An unsubtle prescription for a complex problem

How to Be Secular: A Call to Arms for Religious Freedom
by Jacques Berlinerblau

 

Recent events in our country, particularly the government of Quebec’s promotion of its so-called “charter of values,” have caused many Canadians to think about the proper relationship between government and religion. I hoped How to Be Secular: A Call to Arms for Religious Freedom, by Jacques Berlinerblau, professor at Georgetown University in Washington, D.C., might shed some theoretical light on the place of religion in the west. Unfortunately, it didn’t help much.

I liked the way Berlinerblau lays out the historical background of the problem.
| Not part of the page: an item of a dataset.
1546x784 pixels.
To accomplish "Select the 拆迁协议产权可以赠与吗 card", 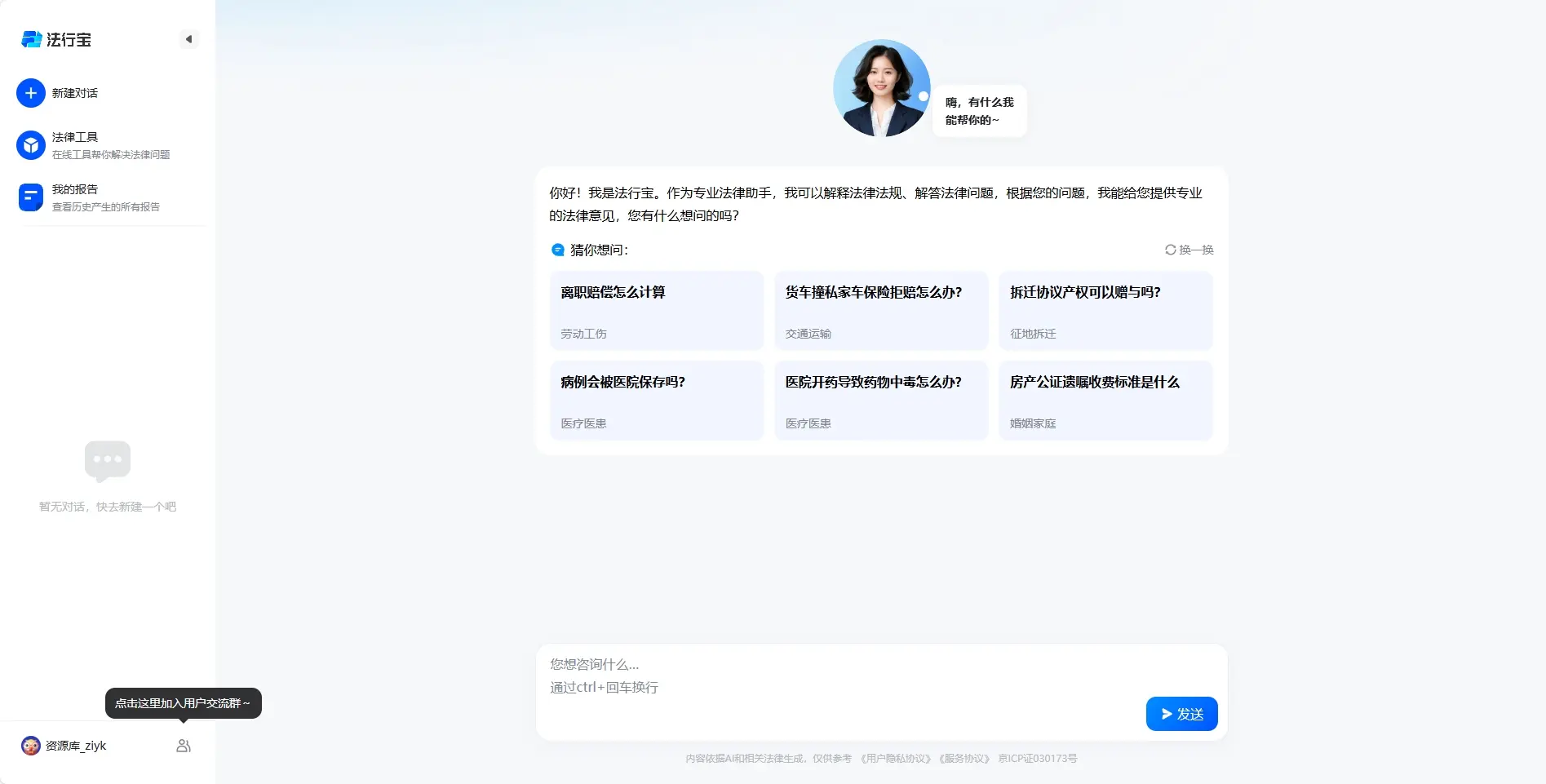I will tap(1105, 311).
He gives a cogent summary of the history of the separation of church and state in the United States. The American founders, with the possible exception of Thomas Jefferson and James Madison, were not strongly committed to the idea of separation. They were in favour of religious freedom, but for most of them that meant founding a Christian country where all denominations of Protestant Christianity would feel at home.

They agreed that no one branch of Protestant Christianity should be the officially established religion of the country, but some of the founders and their followers, for a few decades, and perhaps beyond, saw no problem with the possibility that a smaller unit, like one of the individual states of the union, might have an established religious identity. When the United States (and for that matter, Canada) was born, no one would have wanted all levels of government to separate themselves from all manifestations of religion.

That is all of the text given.